- [TASK PROMPT]: Please copy the entries below word for word, leaving out any image.

===== SUPPLIED MATERIAL =====

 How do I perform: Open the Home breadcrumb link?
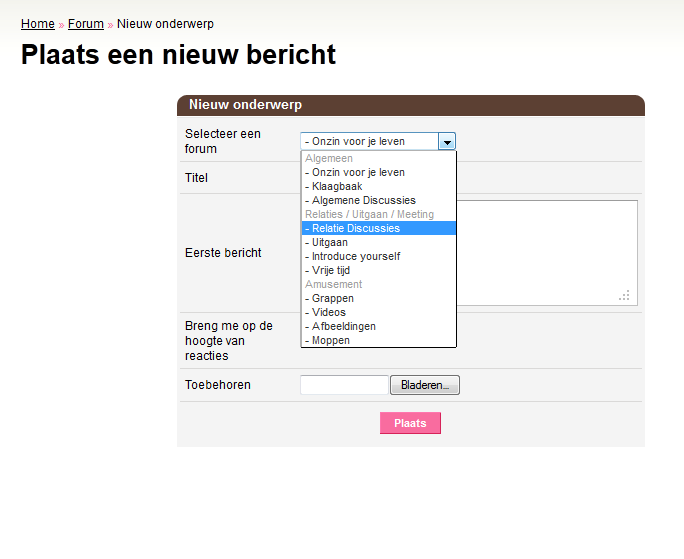(x=38, y=24)
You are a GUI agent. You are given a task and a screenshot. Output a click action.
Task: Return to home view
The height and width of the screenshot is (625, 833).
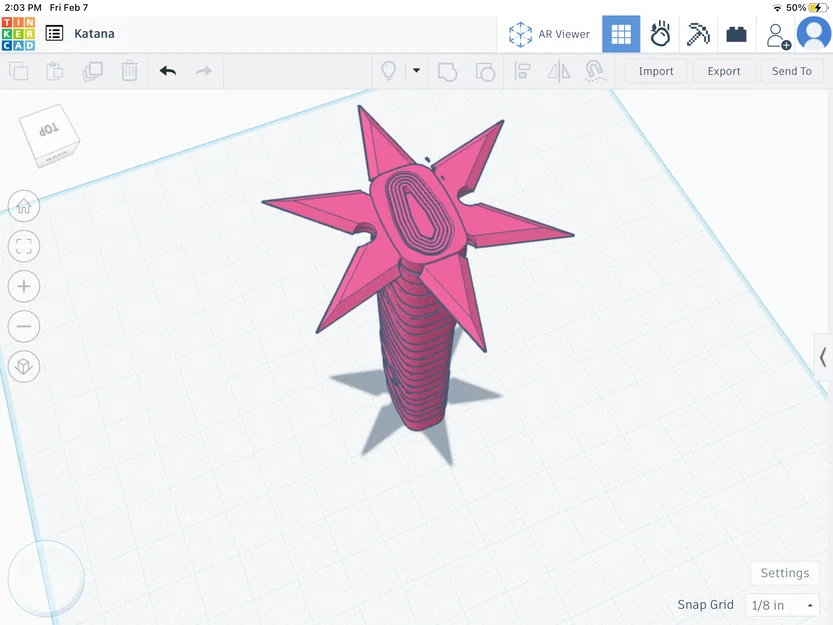pyautogui.click(x=24, y=206)
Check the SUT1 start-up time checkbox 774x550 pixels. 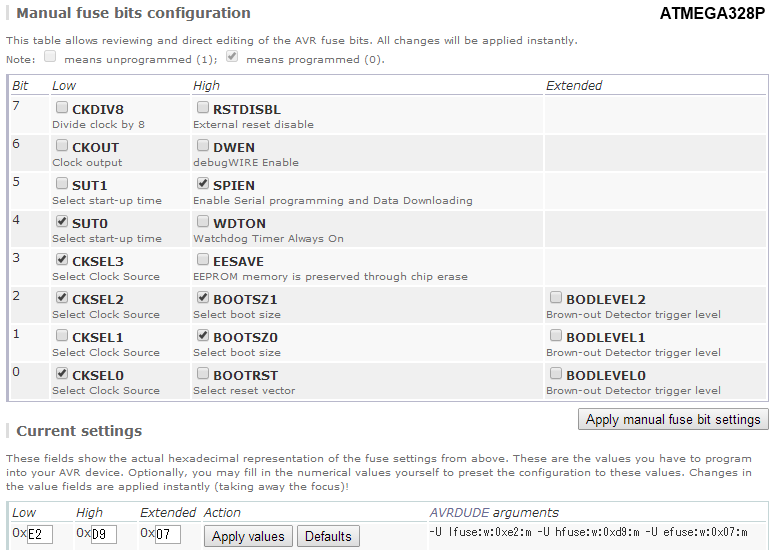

=====

- [RESULT]:
 How do I perform: Open the Home breadcrumb link?
(x=38, y=24)
You are a GUI agent. You are given a task and a screenshot. Output a click action.
Task: Return to home view
The height and width of the screenshot is (625, 833).
pyautogui.click(x=24, y=206)
Check the SUT1 start-up time checkbox 774x550 pixels. 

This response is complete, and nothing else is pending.